Here’s a question for the PM: @ScottMorrisonMP - where, in your mind and within your goverment, does free speech become hate speech? What do you do when one person’s “free speech” buts up against another person’s freedom of religion?— Kristina Keneally (@KKeneally) August 5, 2019
Freedom of speech can never “butt up” against freedom of religion. They don’t exist on the same plane, certainly not if we’re talking about a Western democracy and Christianity – and look where indeed we are. Christianity doesn’t seek and has never enjoyed freedom from criticism or even open ridicule. Christians and Christian beliefs are openly and frequently criticised by both sincere cynics and christophobes – and rightly so!
Freedom of religion must never be considered to need freedom from criticism. Any religion, ideology or agenda seeking protection from the State from any degree of relentless rhetorical criticism is admitting they have much to lose upon closer scrutiny, and is undeserving of being considered a civil idea. It will turn the shield of State it begs for into a weapon with which to war against all dissent until the State has become its authoritarian servant, bearing no resemblance to the liberal democracy it aspired to be.

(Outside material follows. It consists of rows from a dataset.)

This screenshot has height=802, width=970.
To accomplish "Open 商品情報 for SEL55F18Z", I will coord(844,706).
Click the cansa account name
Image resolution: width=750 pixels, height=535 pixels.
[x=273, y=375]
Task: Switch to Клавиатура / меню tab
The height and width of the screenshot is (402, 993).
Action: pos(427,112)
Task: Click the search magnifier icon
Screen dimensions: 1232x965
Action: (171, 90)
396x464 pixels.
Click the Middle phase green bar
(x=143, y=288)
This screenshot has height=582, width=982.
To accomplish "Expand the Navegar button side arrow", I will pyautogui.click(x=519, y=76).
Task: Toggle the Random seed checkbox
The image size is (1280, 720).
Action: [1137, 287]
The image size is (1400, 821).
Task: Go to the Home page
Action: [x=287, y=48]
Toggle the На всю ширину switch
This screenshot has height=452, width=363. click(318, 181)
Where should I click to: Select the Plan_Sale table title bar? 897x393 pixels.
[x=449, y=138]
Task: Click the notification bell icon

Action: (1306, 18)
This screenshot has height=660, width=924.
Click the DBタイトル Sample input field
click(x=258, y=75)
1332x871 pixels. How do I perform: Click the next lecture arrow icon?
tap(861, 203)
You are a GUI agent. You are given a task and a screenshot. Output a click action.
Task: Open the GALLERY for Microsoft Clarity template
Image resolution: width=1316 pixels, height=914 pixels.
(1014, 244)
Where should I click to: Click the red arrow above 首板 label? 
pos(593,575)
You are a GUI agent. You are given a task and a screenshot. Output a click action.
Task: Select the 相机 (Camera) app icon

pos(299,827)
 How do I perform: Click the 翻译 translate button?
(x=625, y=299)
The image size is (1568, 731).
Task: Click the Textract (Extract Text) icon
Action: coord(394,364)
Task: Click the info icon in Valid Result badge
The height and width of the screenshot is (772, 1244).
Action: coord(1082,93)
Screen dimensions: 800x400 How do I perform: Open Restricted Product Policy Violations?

Kristina Keneally willingly complies with this tyranny when she employs confusion tactics typical of the radical left by conflating attacks upon ideologies as attacks upon identity to protect just some. She’s in effect calling for blasphemy laws to protect just one ideology. Her nibs is mute when Christianity is critiqued.
Freedom of speech, therefore, far from “butting” against freedom of religion, is the essential ingredient not only to freedom of religion, but also to the longevity of a liberal, inclusive democracy itself.
It is for each person to decide for themselves what is “hate speech” and to ban it only from their lips. Australia’s only democratic remedy to what we perceive as hateful, wrong ideas articulated by others is not to ban them from entering the nation or otherwise censor them, but to publicly expose their flaws with better ideas and superior arguments.